Euphoria follows the life of 17-year-old Rue and her high school friends as they grapple with identity, trauma, drug use, love, and sex. The show is different than many others about the topic in that it stars a young Black girl set in suburbia.

“[Drug abuse] still portrayed at this fringe thing. This is not a fringe thing anymore,” said Steve Carleton, executive director of Gallus Medical Detox Center.

Carleton says the one thing Euphoria does that others do not is it removes the stigma that drug use is only happening among certain demographics— mainly poor, young men in the streets. Numbers from the National Institute on Drug Abuse show between 2004 and 2013, the number of women who used heroin doubled, whereas use in men increased at a slower clip of 50%.

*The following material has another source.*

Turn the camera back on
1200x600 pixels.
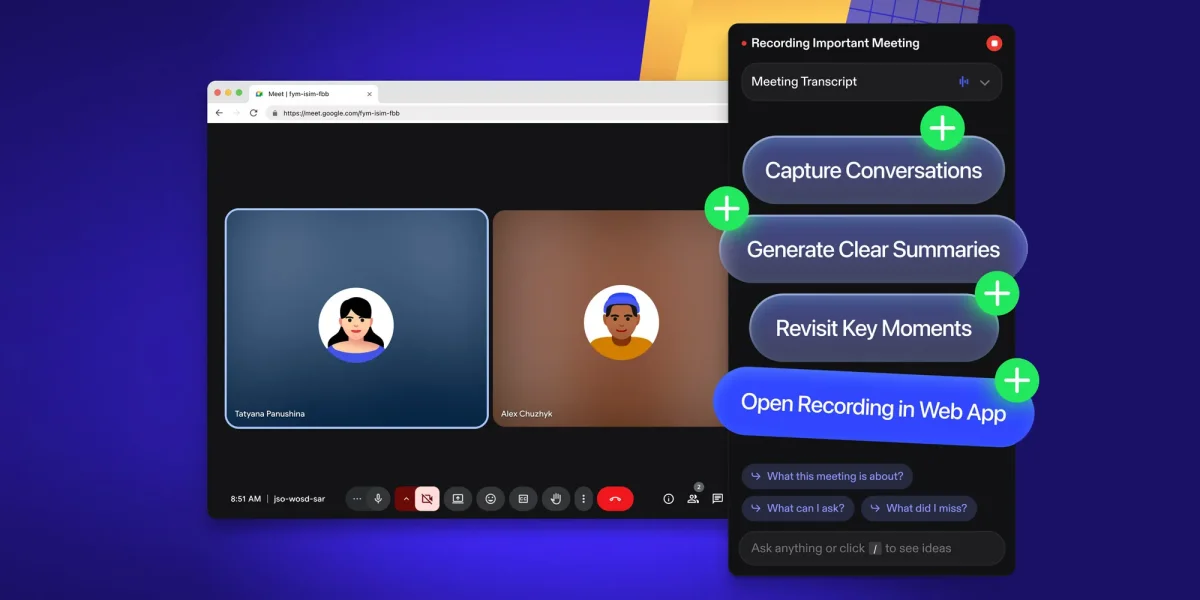[427, 498]
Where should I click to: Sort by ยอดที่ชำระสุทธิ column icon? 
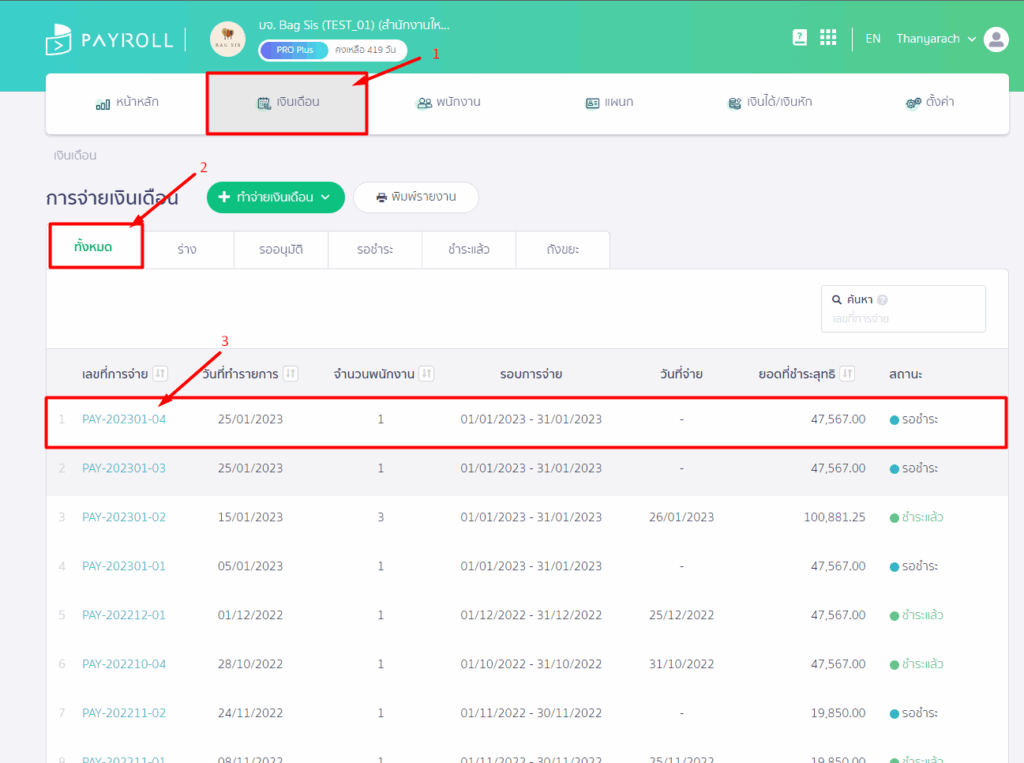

Heroin use in people with private insurance also increased by 63% during that same time and use in those who made more than $50,000 a year by 60%.

The point: suburban America, once portrayed as widely immune to the effects of drug abuse, is confronting these harsh realities more than it ever has before

“When this happens in families, especially middle class and in suburbia like we’re seeing on a scale now, there’s lots and lots of shame and that keeps it so hidden from view,” said Carleton.

“It’s crucial that we speak about drugs because otherwise, it becomes a secret, a mystery,” said Dr. Nora Volkow, executive director of the National Institute on Drug Abuse.

Dr. Volkow says what these shows do is act as a catalyst to speak more openly about drug use and confront its effects.

Euphoria follows the life of a high school student. One of the show’s main criticisms is the discomfort of seeing such visceral behavior in such a young population. The thing is, to a large degree, it is accurate.

In August 2021, the Substance Abuse and Mental Health Services Administration said outside of the rise in fentanyl, the fastest-growing drug problem in the US was not heroin, or cocaine, or methamphetamine; it was prescription drugs, which are profoundly affecting young teens.

Even though overall teen drug use is down significantly, trends from the Monitoring the Future survey, which is part of the National Institute on Drug Abuse, suggest younger generations are trying illicit drugs at a slightly higher rate than before, and the rate of overdose has risen dramatically due to fentanyl.

“We tend to polarize the way that we pass information, either glamourizing it or demonizing it, and the reality is drugs are complex,” said Dr. Volkow.

While, by nature, these shows are dramatized, their topics are not entirely as they offer a way to discuss a potent problem, and in a way that works to strip the stigmas surrounding it.

“If we want to understand and start tackling this issue people have to educate themselves about what we’re talking about,” said Carleton.